By the end you present what you built. They don’t expect a finished, shipped feature. They expect a working core and, more than that, a clear account of your choices: why this data model, what you’d do with another two days, where it breaks, what you cut and why. The engineers in the room have built the actual thing you’re approximating, so vague hand-waving doesn’t survive contact. Specific tradeoff talk does.
The way to prepare is to treat the day like real work rather than an exam. Use Cursor. Set up your environment the way you actually code, with the extensions and shortcuts you rely on. Keep notes on the decisions you make so you can narrate them later. Candidates who do well tend to ship something smaller but solid and defensible, instead of something sprawling and half-broken that they can’t fully explain.
The product round rewards taste
Somewhere in the loop, often folded into the founder conversation, you’ll get pushed on the product itself. How does Cursor’s Tab model differ from plain autocomplete. Where does agent mode fall down. What would you change about the editor if it were yours for a week. How do you think about Cursor against Copilot, Claude Code, or Windsurf, and why does anyone pay for one over the others.

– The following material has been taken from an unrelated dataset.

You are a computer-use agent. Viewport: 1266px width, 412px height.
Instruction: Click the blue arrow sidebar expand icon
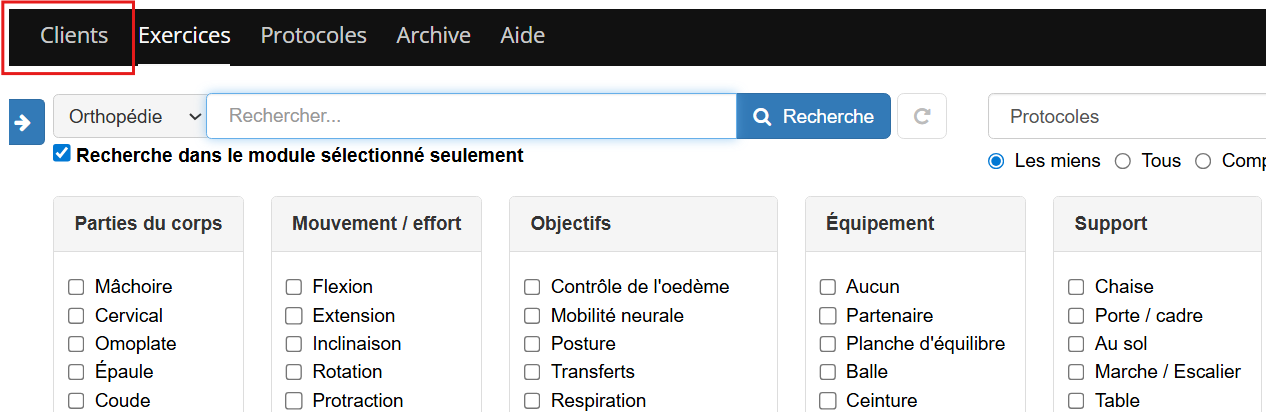point(27,122)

This is where daily users pull away from everyone else. You can’t fake a year of muscle memory. If you’ve shipped real work in Cursor, you already have opinions about where it shines and where it gets in your way, and those opinions are exactly what they’re fishing for. If you installed it last weekend, you’ll produce answers that sound like a landing page, and the room will clock it instantly. The fix isn’t to cram the docs. It’s to use the thing on real work for a few weeks before you ever talk to a recruiter.

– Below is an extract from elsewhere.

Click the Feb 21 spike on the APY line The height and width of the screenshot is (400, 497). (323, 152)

Comp and what the bar buys you
Cursor pays in the Series C startup band. Total comp for senior individual contributors commonly lands somewhere around $300k to $500k, weighted heavily toward equity, with the obvious caveat that startup equity is a bet and these figures move with every round and every offer. The upside case is the next valuation step. The downside case is that it’s a young company in a crowded, fast-shifting market. Both are true at the same time, and any recruiter who pretends otherwise is selling.
What the high bar really signals is the size of the team. With a few dozen engineers and a product millions of developers touch, the impact per person is enormous, and a bad hire costs far more than it would at a company of ten thousand. That’s why the loop optimizes for can-you-ship-here over can-you-pass-a-quiz, and why the paid project carries more weight than any whiteboard round.
If you want one thing to do before you apply, it isn’t a problem set. It’s to build something you care about in Cursor and pay attention to the moments it saves you and the moments it fights you. That lived experience is what the entire loop is trying to measure, and it’s the one part you can’t reverse-engineer the week before.